Scheme to double height of former architecture school inspired by Turner Prize-winner
Proposals by AHMM to add six storeys to the former East End home of the Cass School of Architecture, Art and Design are set to be approved.
The practice’s plans would update the 1960s building designed by Cecil Lush and Alfred Lester, increasing its floorspace from 10,565sq m to 17,769sq m with 699sq m of ground-floor retail space. The updated building would create enough employment space for more than 1,200 people, it said.
When the Sir John Cass art faculty and London Metropolitan University merged in 2012 under the leadership of Robert Mull, two of its professors, Florian Beigel and Philip Christou of the Architecture Research Unit, were appointed to convert Central House in Whitechapel into a new faculty of art and architecture. The Cass remained there until August last year.

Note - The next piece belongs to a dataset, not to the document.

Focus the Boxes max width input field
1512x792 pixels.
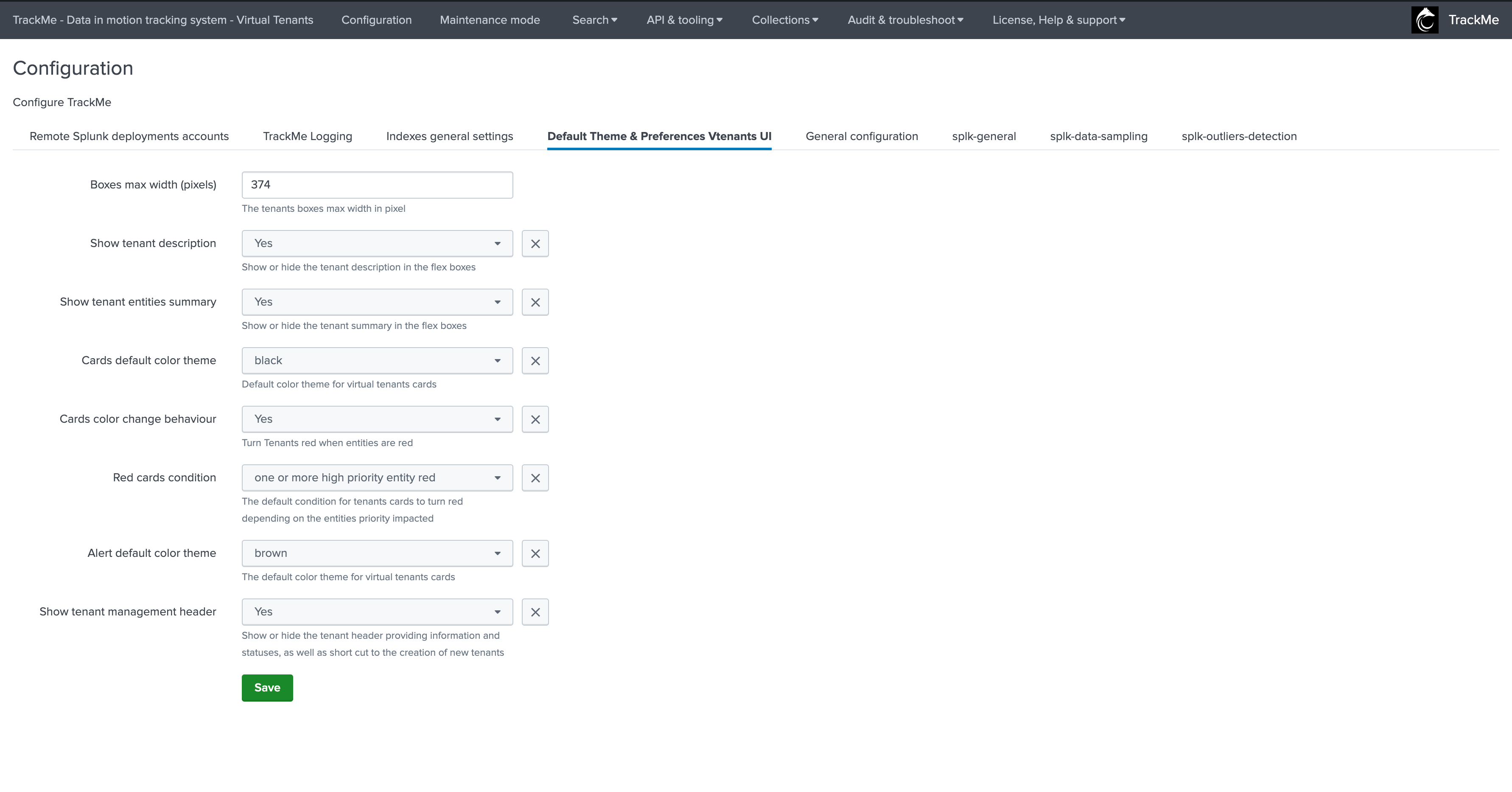pos(377,185)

Developer Frasers Property bought the building from London Met for £50m in 2016 as part of the university’s controversial plans to consolidate its activities at its main Holloway campus.
Documents supporting AHMM’s planning application said 21-storey proposals created for Frasers last year by Arney Fender Katsalidis Architects had prompted concerns about bulk, height and massing in pre-application discussions with Tower Hamlets planning officers. AHMM said it had also looked at a 21-storey proposal for the 0.22ha site before extending the existing building was adopted as the plan.

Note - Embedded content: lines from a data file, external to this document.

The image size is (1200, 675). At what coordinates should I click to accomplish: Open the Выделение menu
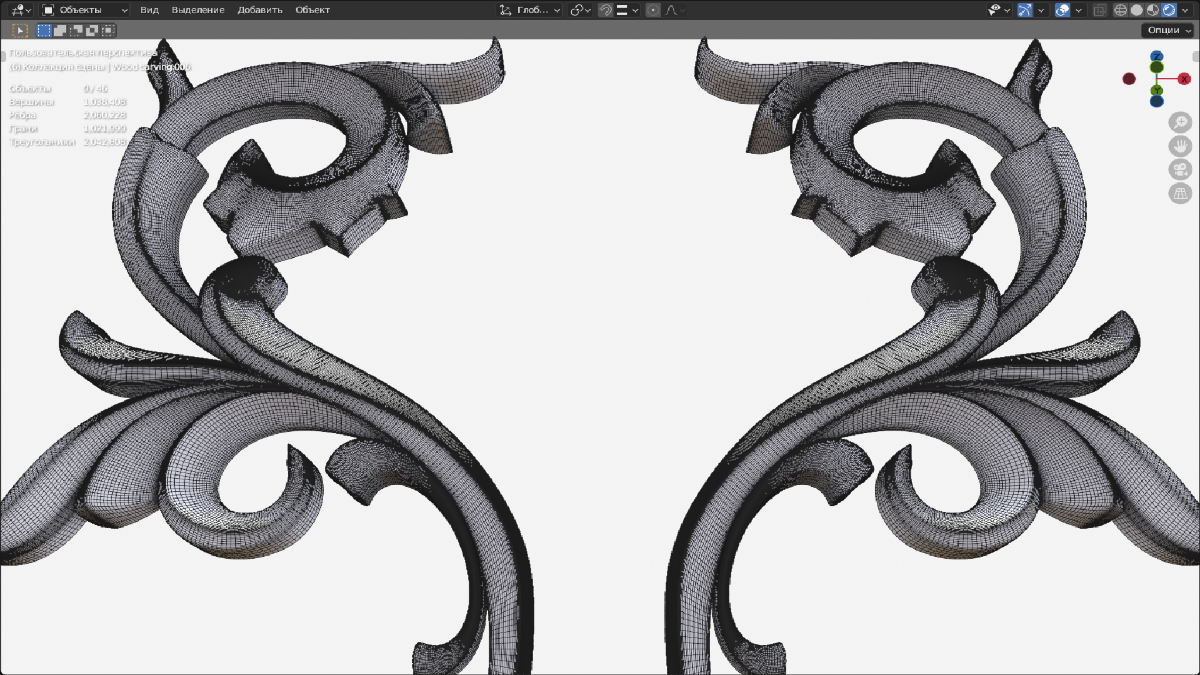(x=197, y=10)
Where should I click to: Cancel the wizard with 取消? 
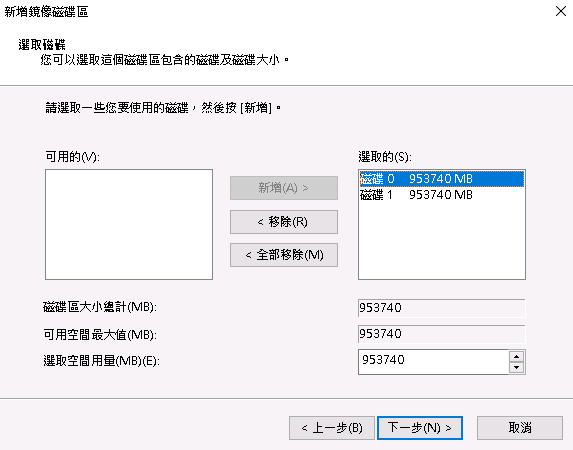click(520, 428)
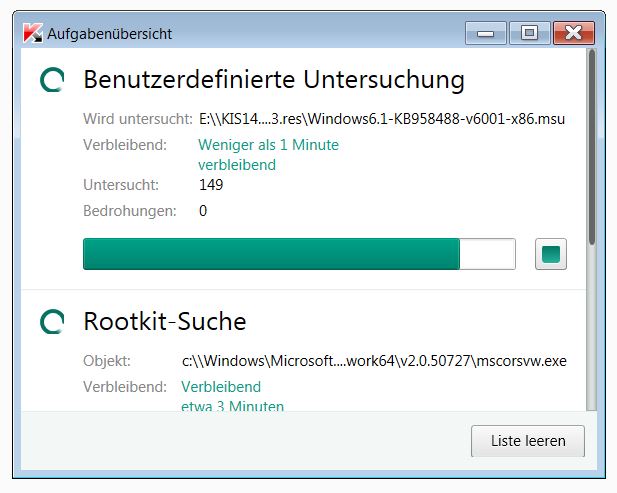Screen dimensions: 617x493
Task: Click the custom scan progress bar
Action: point(299,254)
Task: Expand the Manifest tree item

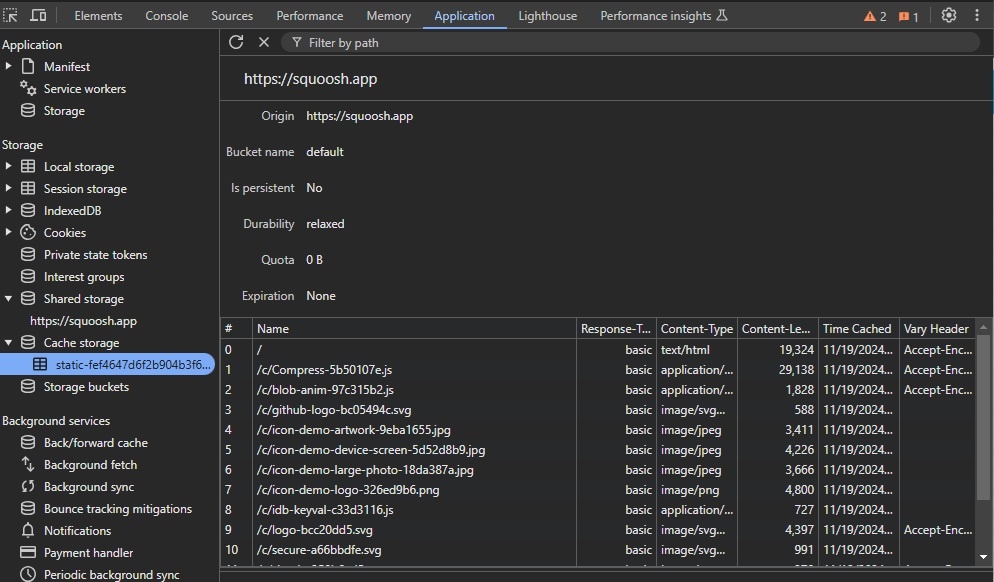Action: (x=9, y=66)
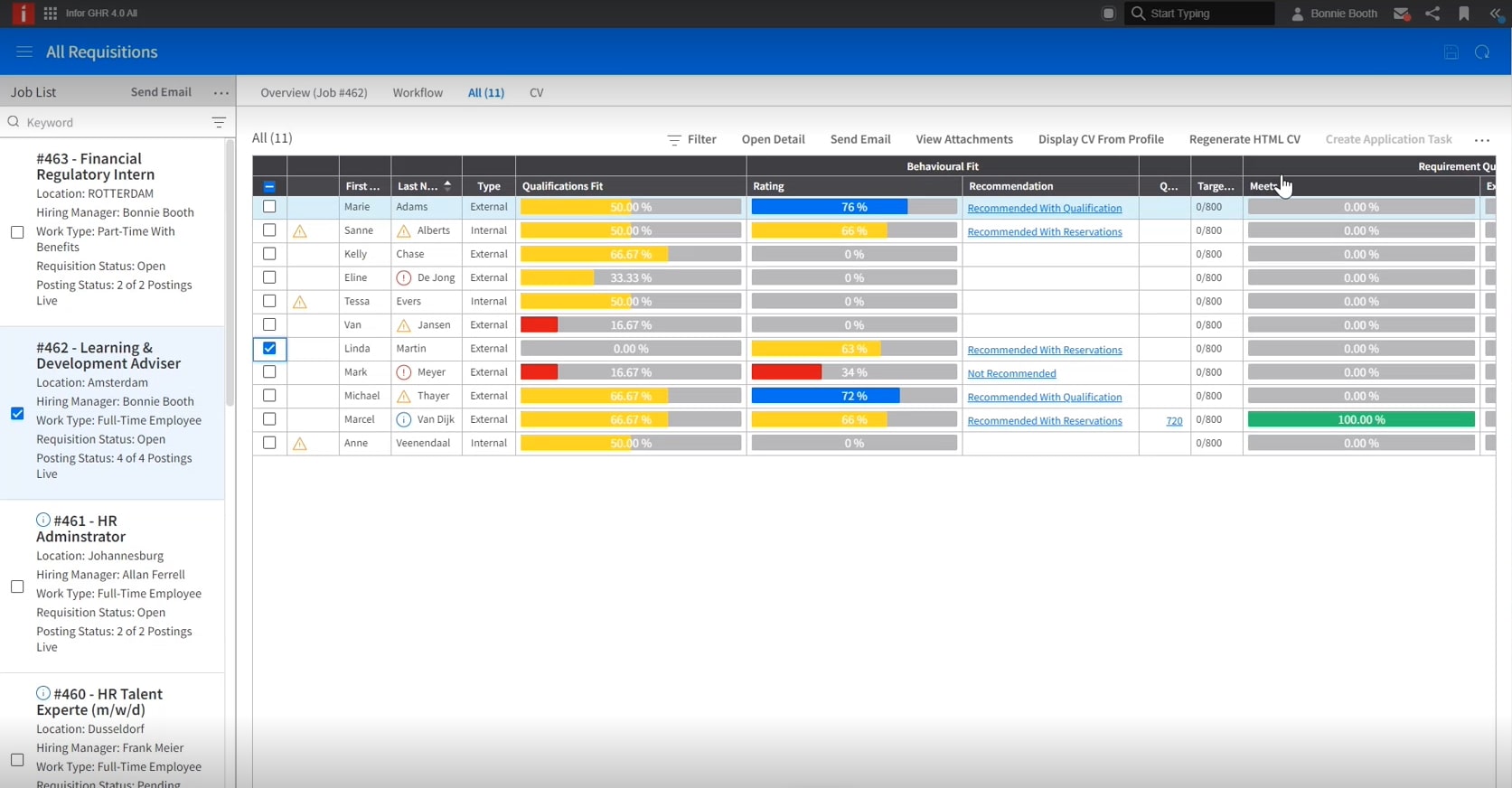Select checkbox for Marie Adams row
The width and height of the screenshot is (1512, 788).
269,207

AHMM’s proposals for the Whitechapel building – known as Central House – were said to be inspired by the work of Turner Prize-winning artist Rachel Whiteread.
According to a report to Tower Hamlets’ strategic development committee this week, AHMM took Whiteread’s work Monument, a resin cast of Trafalgar Square’s fourth plinth placed upside down on the original, as their influence.

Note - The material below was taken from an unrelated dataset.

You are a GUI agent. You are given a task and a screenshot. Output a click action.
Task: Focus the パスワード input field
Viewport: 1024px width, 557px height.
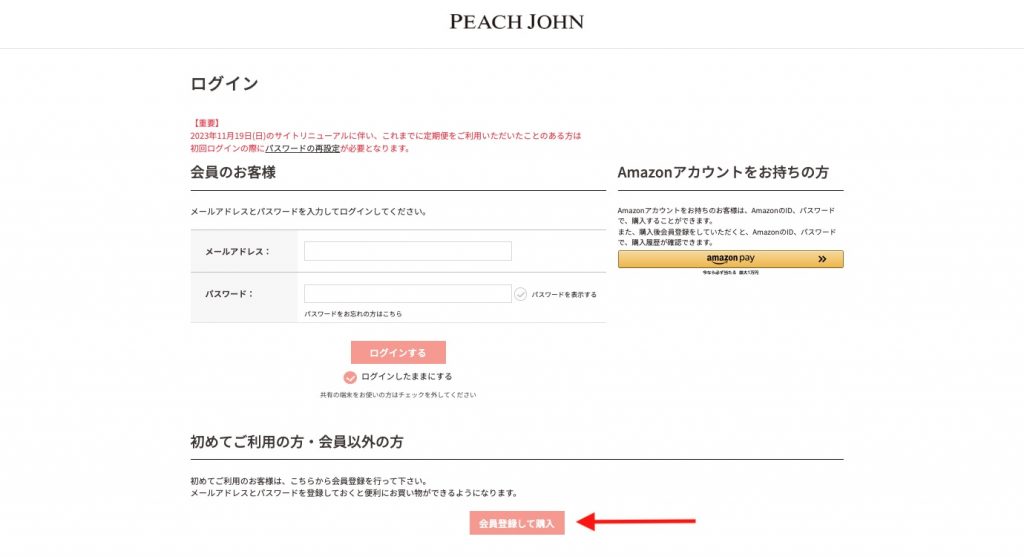407,294
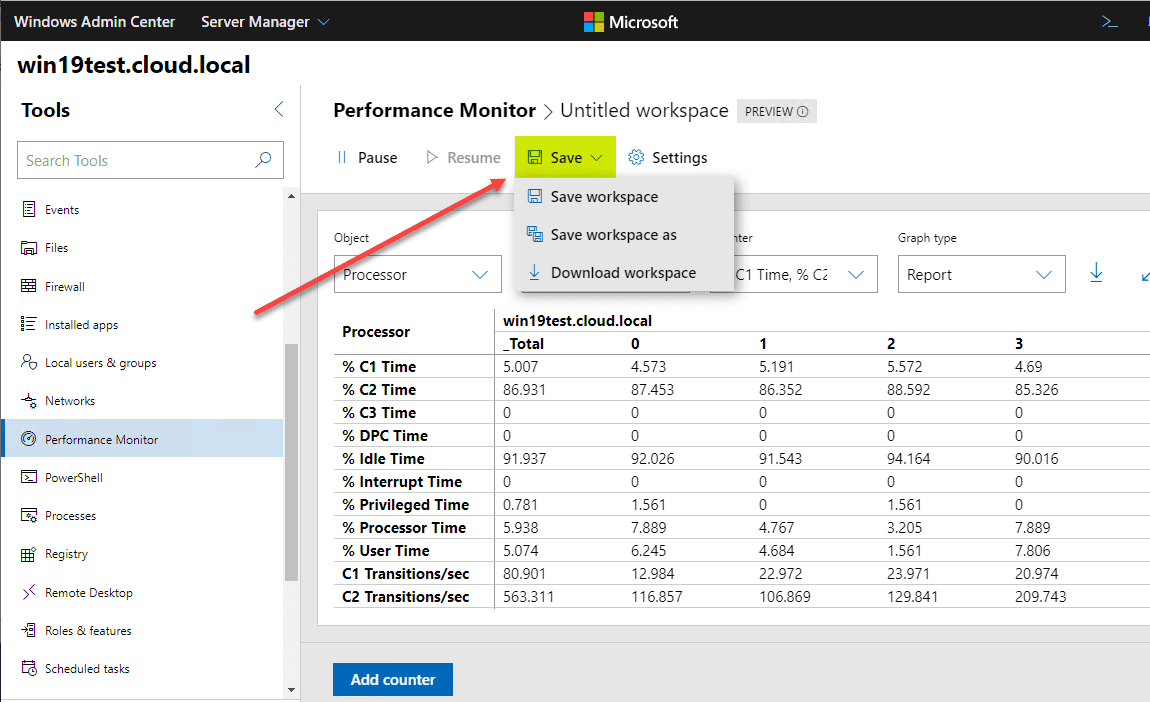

“In a similar manner, a new volume is proposed above the existing mass which has the same simple rectangular footprint and storey levels,” officers said.
“The detailed articulation of both masses will accentuate the perception of a mirrored image through aspects of correlation (the banding of glazing and cladding) and contrast (the cladding colour and inverted framing element at the base and top).”
AHMM’s proposals also involve infilling some of the spaces of the current building, including the removal of its external north and south staircases. The practice’s design and access statement for the scheme said the staircases had been a requirement of regulations to provide suitable means of escape from the building, which was designed for light industrial use.
However it noted that the exisiting staircase on the north side was currently outside of the property’s ownership line and “considered unlawful”.
Recommending the proposals for approval to members of Tower Hamlets’ strategic development committee, planning officers said the overall design and architectural approach to the development of the site was “well considered, carefully detailed and [would] relate well to the scale, height, design and proportions of neighbouring developments”.
“This architectural approach is welcomed by the council’s urban design team,” they said.
They added that Central House’s extension would only lead to “less than substantial” harm for the setting of the Whitechapel High Street Conservation Area, which includes the grade II*-listed Whitechapel Art Gallery.
The strategic development committee meets at 7pm on November 29.